Friday, 22 October 2010

End of week 3

This week I have read a bunch more papers on NIALM, and collected five of the best papers which provide an overview of the topic. These overview papers are few and far between, as the vast majority of papers contain a tiny background section and an in depth description of a proposed technique.

I've also been to a few more lectures on sustainable energy and power systems analysis. The lectures from both modules seem quite interesting and I'm working through some exercises with Sam.

I have been really impressed with Mendeley reference manager application, and am now using it to share references with Sam and also to store my reference database in the cloud.

I've continued to work through the Intelligent Agents course material, with only two lecture's worth left. I hope to finish it early next week and move on to look at some machine learning material, and how it can be applied to NIALM.

I had a chat with Bhargav about his topic for his MSc project. As I understood it, his project is focusing on the application of machine learning techniques to data collected from sub-metered appliances, with the aim to provide automatic behavioural interventions to encourage energy savings. We discussed how research detailed heavily in the literature discusses modelling appliances as Finite State Machines, and how this high-level information could be useful in providing behavioural interventions.

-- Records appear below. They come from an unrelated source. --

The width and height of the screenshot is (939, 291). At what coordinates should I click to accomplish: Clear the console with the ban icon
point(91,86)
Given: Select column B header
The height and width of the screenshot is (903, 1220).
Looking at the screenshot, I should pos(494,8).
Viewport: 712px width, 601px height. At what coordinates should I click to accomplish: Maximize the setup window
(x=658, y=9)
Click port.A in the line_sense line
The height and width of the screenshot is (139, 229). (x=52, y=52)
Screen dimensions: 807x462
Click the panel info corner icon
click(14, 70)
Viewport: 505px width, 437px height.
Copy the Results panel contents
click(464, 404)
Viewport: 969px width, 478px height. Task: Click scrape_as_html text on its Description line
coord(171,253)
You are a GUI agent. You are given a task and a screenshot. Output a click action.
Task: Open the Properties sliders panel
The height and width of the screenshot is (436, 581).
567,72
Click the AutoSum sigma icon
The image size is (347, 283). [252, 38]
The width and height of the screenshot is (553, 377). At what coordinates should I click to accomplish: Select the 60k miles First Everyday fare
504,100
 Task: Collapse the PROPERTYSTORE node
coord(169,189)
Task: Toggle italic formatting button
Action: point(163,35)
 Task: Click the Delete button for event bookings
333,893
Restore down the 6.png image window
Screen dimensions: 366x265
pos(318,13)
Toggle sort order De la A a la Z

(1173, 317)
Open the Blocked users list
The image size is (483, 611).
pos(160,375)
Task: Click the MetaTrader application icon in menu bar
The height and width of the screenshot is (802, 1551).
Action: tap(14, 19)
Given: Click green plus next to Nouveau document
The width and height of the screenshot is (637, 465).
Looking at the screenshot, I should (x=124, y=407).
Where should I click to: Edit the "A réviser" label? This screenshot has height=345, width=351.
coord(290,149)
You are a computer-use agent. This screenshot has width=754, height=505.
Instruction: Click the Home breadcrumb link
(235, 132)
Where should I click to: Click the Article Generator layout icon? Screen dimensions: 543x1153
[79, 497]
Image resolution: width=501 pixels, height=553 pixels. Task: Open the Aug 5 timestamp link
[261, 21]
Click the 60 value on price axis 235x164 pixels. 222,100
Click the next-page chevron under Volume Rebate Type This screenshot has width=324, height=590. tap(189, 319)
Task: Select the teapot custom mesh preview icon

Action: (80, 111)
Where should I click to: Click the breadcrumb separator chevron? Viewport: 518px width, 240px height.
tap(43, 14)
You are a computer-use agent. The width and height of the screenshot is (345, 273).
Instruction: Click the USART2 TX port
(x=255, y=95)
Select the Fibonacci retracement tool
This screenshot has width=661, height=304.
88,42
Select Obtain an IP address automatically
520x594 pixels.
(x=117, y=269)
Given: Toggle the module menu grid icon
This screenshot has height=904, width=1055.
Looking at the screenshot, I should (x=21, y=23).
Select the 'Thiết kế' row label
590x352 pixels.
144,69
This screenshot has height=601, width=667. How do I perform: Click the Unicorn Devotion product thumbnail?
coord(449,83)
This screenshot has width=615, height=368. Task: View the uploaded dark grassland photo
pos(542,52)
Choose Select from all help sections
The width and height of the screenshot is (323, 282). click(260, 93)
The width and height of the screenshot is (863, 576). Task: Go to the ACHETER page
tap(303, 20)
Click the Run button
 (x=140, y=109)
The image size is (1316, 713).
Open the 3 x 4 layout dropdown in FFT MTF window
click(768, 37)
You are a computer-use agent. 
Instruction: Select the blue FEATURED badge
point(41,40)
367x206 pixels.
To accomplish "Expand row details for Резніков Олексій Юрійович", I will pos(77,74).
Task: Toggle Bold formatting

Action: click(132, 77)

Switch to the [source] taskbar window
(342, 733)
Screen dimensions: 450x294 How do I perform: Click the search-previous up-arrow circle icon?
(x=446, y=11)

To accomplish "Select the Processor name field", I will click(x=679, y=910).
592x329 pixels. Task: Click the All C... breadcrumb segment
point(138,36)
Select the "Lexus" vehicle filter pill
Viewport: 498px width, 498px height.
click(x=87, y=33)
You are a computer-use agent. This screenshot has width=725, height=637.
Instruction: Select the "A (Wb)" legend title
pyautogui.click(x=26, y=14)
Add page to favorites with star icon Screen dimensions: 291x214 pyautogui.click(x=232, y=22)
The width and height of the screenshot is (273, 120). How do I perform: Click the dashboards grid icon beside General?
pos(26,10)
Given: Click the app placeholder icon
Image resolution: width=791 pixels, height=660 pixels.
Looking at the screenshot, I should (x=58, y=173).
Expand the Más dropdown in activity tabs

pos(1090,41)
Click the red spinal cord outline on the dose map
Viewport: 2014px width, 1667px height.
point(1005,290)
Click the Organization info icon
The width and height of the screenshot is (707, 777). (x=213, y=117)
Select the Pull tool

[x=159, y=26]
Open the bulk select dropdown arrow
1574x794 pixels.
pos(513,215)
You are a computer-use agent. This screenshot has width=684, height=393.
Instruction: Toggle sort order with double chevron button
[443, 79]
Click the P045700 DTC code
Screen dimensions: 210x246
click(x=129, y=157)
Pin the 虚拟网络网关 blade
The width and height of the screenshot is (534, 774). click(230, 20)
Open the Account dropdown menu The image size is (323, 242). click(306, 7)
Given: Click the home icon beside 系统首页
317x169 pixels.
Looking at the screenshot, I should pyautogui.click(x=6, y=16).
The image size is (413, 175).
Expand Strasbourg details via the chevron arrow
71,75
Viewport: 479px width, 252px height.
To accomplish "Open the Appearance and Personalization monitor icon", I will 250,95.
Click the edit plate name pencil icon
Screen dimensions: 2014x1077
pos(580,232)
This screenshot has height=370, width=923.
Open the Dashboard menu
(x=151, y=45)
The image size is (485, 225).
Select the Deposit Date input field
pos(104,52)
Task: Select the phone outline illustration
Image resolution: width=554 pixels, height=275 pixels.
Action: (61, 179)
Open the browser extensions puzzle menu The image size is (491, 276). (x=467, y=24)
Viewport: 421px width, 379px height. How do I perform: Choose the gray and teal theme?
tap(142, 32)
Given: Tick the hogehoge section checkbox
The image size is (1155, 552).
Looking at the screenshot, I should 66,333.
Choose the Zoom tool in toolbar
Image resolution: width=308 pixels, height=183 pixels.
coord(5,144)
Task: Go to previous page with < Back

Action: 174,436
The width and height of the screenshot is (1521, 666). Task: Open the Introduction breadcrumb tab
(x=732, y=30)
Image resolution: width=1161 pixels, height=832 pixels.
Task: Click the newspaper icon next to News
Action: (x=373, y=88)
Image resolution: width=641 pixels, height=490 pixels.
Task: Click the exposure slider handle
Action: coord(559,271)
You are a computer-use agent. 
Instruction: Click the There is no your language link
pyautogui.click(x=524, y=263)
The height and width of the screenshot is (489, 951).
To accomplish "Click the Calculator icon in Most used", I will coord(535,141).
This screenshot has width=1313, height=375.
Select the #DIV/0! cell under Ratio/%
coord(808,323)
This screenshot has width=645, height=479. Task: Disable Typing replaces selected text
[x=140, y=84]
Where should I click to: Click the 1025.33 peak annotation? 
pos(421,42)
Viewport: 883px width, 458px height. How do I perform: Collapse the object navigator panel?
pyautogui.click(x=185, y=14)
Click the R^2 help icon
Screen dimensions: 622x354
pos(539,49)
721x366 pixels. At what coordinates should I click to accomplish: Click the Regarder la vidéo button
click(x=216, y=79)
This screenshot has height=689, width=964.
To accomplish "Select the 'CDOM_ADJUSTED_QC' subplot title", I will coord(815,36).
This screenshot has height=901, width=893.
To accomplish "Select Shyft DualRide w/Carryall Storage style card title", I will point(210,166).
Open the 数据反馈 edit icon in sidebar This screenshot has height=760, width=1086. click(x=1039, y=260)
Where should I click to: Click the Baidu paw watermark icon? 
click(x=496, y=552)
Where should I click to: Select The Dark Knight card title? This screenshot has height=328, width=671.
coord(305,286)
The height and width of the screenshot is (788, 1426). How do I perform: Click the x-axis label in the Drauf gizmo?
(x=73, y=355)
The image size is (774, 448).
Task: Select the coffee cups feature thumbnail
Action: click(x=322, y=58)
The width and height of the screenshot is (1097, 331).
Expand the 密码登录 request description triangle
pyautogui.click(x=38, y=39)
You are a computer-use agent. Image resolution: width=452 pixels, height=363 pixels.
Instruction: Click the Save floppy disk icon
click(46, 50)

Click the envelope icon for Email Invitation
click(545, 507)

Inspired by this thought, I wondered whether this would be apparent in my own data collected by a Plogg connected to my work computer and monitors. With a quick plot of the half-hourly power and energy consumption I could already see a number of different states from the power saving settings of my machine; when my computer was on, when it had turned my monitors off, when it had gone to sleep, and when it was off. The fact that these states are recognisable at the low-grained data of 30 minutes intervals of the load data has convinced me that it should be possible to construct an FSM for a specific computer, or even a generalised FSM for a number of computers.

2 comments:

  1. I think in the case of the use of a computer, the FSM might look fully connected - i.e., you could move from one state to any other possible state. Does that help or hurt what you are trying to do with that FSM? But to start with, what is the point of an FSM for this?

    ReplyDelete
  2. I agree, it makes sense that you can move from the 'on' or 'in-use' state to every other state, so maybe an FSM isn't necessary. More useful is the identification of states from load graph. This would mean making high level suggestions very easy, for instance, 'you didn't shut your machine down over the weekend' or 'you could save more energy by using sleep instead of just turning off the monitors at lunch'.

    ReplyDelete